## Source data
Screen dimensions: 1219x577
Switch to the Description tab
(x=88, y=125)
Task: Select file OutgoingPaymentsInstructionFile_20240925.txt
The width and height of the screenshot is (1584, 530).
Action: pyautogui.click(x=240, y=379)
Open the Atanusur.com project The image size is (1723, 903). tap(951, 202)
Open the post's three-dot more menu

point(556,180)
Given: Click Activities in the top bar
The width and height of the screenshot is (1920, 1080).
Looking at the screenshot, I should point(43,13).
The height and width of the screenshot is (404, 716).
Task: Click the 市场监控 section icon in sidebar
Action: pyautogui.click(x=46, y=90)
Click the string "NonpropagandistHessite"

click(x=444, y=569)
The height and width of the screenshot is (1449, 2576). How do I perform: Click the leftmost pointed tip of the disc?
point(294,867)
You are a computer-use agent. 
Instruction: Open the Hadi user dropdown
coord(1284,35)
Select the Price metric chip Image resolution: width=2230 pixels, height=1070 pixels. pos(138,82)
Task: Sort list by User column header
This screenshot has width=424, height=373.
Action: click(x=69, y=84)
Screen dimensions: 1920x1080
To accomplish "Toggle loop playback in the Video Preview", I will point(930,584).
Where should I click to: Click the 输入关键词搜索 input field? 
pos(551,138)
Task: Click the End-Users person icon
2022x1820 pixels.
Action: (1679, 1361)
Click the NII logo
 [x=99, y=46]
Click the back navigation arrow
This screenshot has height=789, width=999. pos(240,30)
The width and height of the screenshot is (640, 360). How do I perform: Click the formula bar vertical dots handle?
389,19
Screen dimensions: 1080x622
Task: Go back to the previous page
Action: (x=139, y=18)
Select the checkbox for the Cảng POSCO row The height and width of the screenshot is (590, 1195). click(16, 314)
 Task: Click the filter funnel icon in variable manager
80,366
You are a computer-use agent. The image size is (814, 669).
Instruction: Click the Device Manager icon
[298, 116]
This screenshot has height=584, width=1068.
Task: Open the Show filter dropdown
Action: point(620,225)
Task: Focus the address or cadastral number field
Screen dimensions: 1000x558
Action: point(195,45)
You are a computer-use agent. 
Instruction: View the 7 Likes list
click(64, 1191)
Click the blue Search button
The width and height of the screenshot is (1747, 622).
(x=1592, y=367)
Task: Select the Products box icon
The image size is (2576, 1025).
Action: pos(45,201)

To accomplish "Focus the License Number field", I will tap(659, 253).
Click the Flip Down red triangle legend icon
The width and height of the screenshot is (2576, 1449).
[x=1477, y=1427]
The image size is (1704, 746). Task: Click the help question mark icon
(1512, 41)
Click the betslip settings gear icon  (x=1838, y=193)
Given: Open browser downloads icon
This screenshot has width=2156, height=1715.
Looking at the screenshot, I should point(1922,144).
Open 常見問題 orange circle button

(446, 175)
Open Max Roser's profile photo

## Set exercise
Return, unchanged, the entries from the line containing "will tap(659, 253)." through the end of the entries, including both of those lines.

## Response to this task
To accomplish "Focus the License Number field", I will tap(659, 253).
Click the Flip Down red triangle legend icon
The width and height of the screenshot is (2576, 1449).
[x=1477, y=1427]
The image size is (1704, 746). Task: Click the help question mark icon
(1512, 41)
Click the betslip settings gear icon  (x=1838, y=193)
Given: Open browser downloads icon
This screenshot has width=2156, height=1715.
Looking at the screenshot, I should point(1922,144).
Open 常見問題 orange circle button

(446, 175)
Open Max Roser's profile photo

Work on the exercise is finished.